Howdy--I'm here, but I've been grading/marking online papers so I flee the computer whenever I can. It'll be this weekend before I can sit down and correspond.
[meaningful expressions of undying filial affection, deleted]
Love to thee and thine.GB
PS. I'm running a bit angry today, for I'm getting an inordinate amount of complaints about my grades from the online Lit class, so I gussied up the following, revising an announcement I posted years ago.(Hope it works!)


About the grades...It is a student’s right to complain about grades, but I’m going to institute some guidelines to see if we can give the complaints a purpose.First, let me clear up some misconceptions about the class, my grading in general, and the grading for this course:

•       This is an ENG 311 course. In signing up for this class, you are committing to attempting 16 weeks’ worth of reading and writing in half the time. Believe me, I have the utmost respect for anyone willing to try that. It is a hard task. But, at the end, should you pass, you’re given credit for the whole class, not 1.5 credit hours.
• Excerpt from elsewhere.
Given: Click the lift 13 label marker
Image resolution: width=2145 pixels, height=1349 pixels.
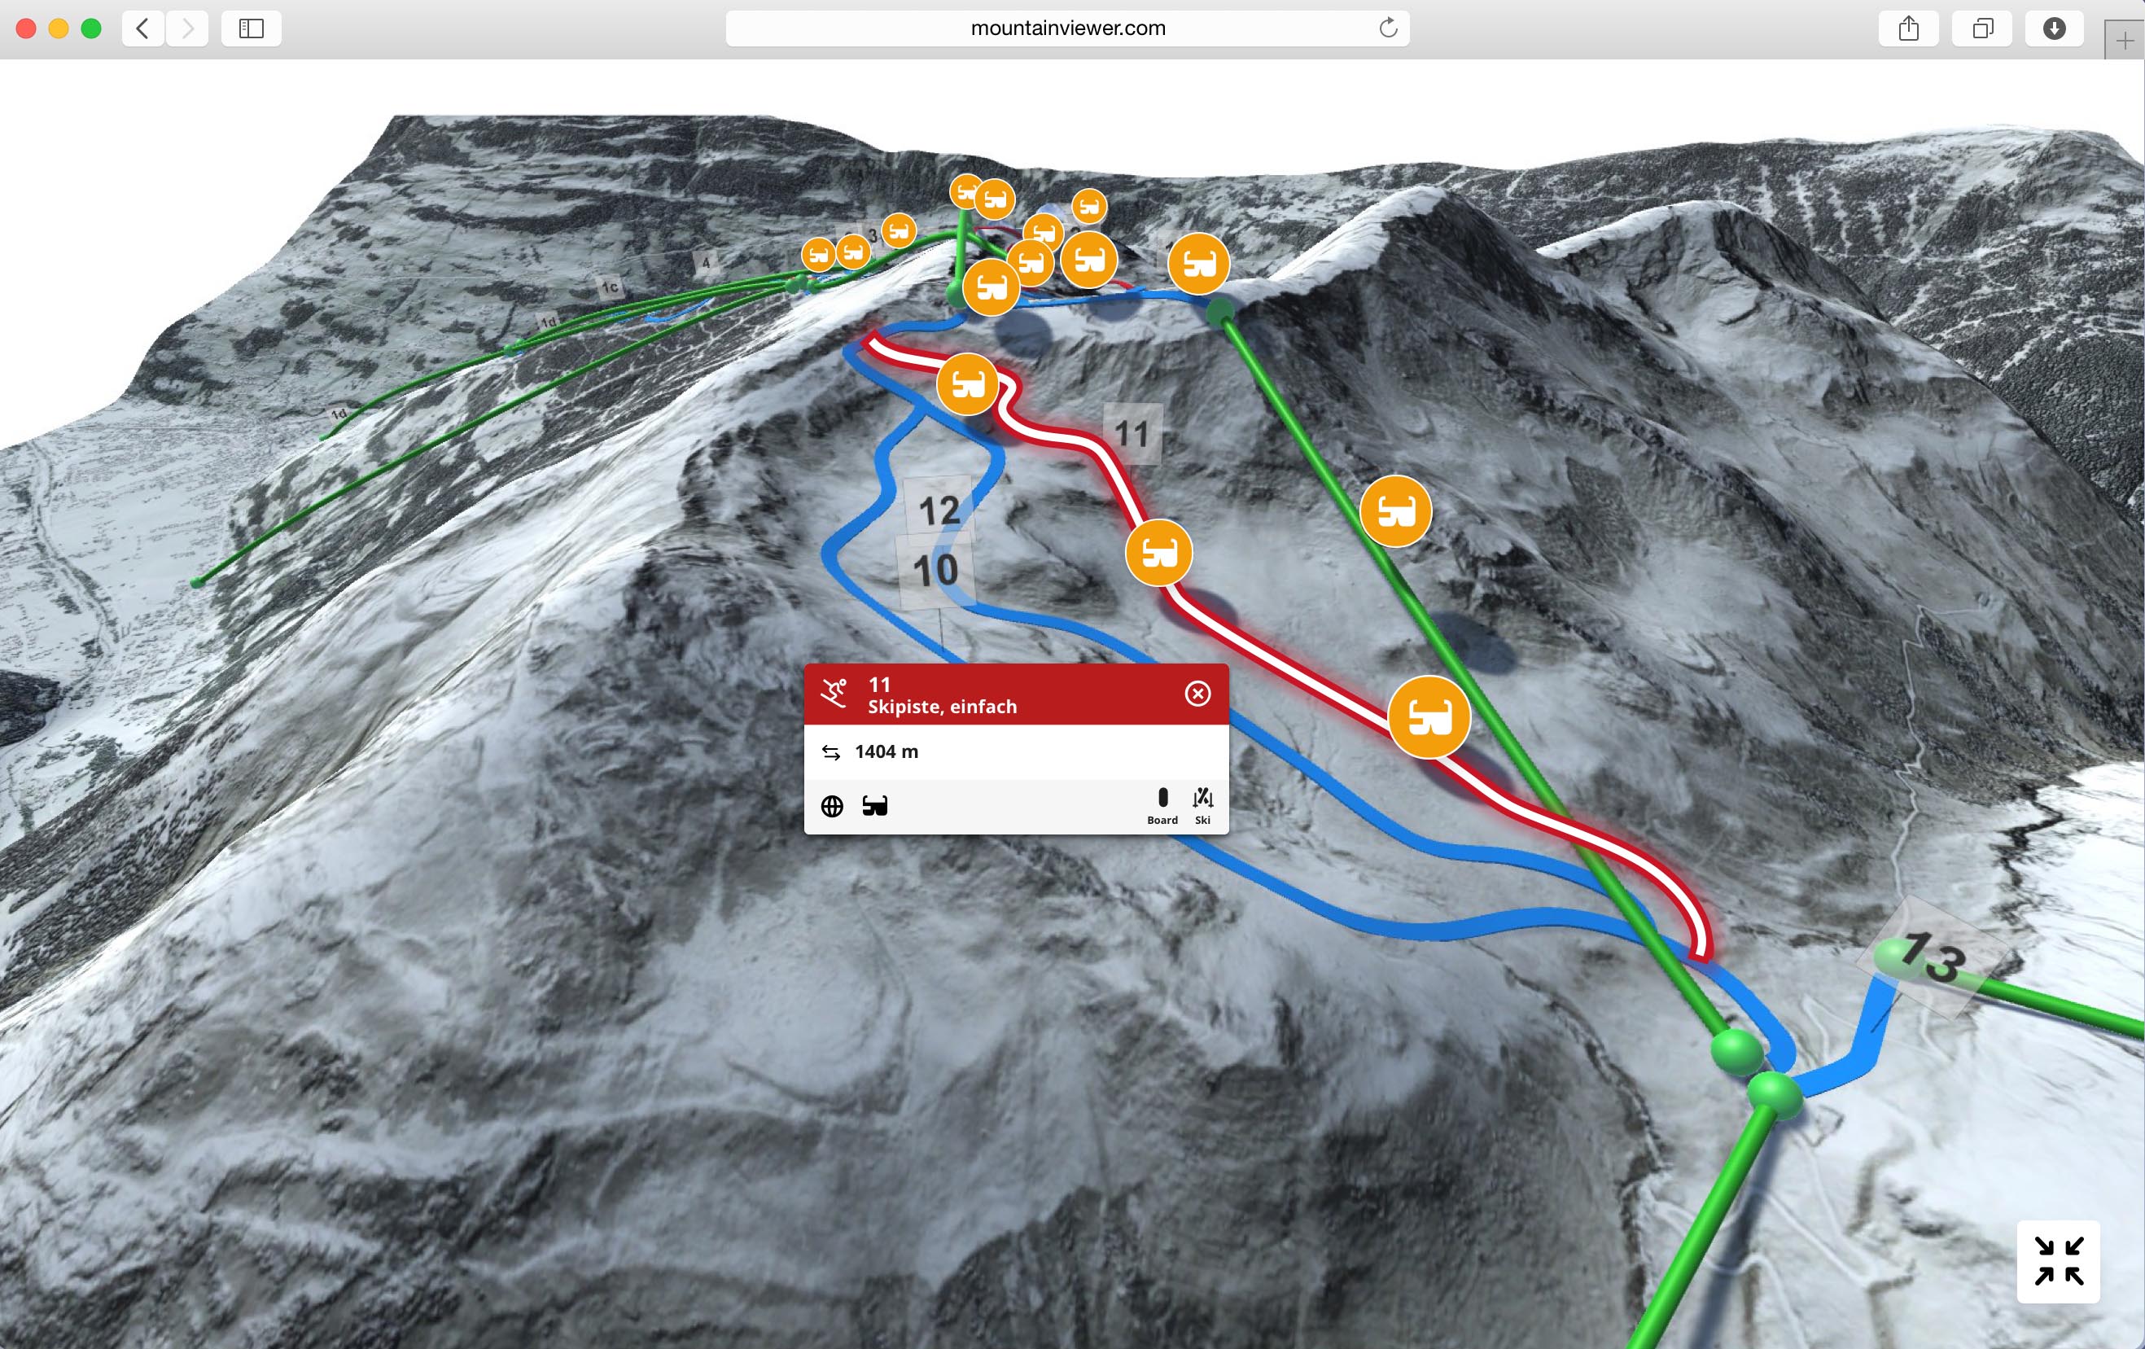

Therefore, this class’s writing is held to the same standards as an on-campus class—as it should be and as I’m required to do. (If you’ve had a professor hold you to an easier mark, then that professor has devalued your degree pursuit.)

•       Some years ago, when the XXX English Department charted the grades of its faculty, my grades fell exactly smack dab in the middle. So I’m not holding all of you to some excessive standard, unreachable except by the finest of writers and thinkers. I grade this material just like I grade all ENG 311 essays.

•       I grade the work in front of me. In the past, I’ve had classes in which the lowest grade was a C+. I’ve also had classes in which there were no As. If everyone writes an A paper, then I’ll give that grade to all. I grade the work in front of me.

Now, should you want to talk with me about your grade, here are some recommendations:

•       Re-read the original assignment description/prompt found on your module. Make sure you’ve done what is required. If you’ve not met a requirement, I typically point it out in my comments on your work.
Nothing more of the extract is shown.